A monster calls

“I didn’t mean it,” Conor said.
You did, the monster said, but you also did not.

Humans are complicated beasts, the monster said. How can a queen be both a good witch and a bad witch? How can a prince be a murderer and a saviour? How can a person be wrong-thinking but good thinking? … The answer is that it does not matter what you think, the monster said, because your mind will contradict itself a hundred times each day … Your mind will believe comforting lies while also knowing the painful truths that make those lies necessary. And your mind will punish you for both.

From ‘A Monster Calls’, by Patrick Ness, a short, haunting, beautiful tale about human complexity and longing that’s far bigger in scope and reach than its ‘children’s fiction’ label might suggest.

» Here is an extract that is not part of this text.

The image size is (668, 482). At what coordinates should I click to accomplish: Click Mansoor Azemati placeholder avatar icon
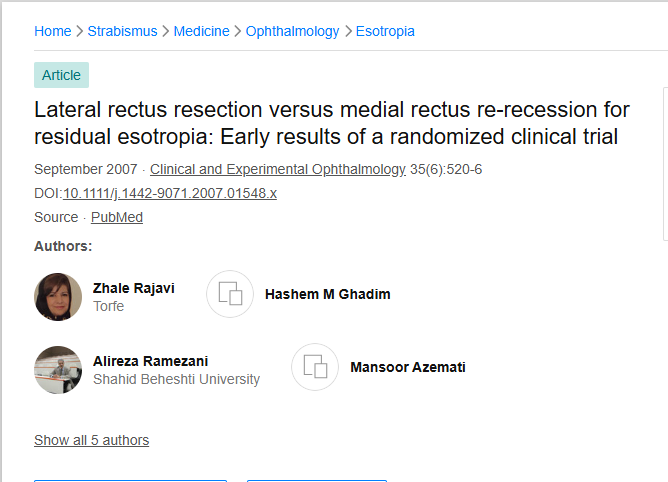pos(315,367)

It’s a story about love, and our longing and fear of being seen for who we are. And it’s about the innumerable ways we’ll twist ourselves out of shape in order to avoid saying what’s most true, because we’re scared of being judged, and ashamed at our own contradictions. And what might be possible when we nevertheless summon the necessary kindness and courage to speak.

And a hymn, to those moments in life when a fearsome choice is to be made between turning away from truth, or turning towards it – which are also moments where we choose between turning away from or towards ourselves, and the people around us.

It reminded me how often we prefer the illusory security of holding back, even at great consequence to our lives, rather than the vulnerability of speaking up.

And just how much of our lives, and how many of our institutions, can be elaborate constructions for distancing ourselves, right when we most need – and most fear – turning towards one another.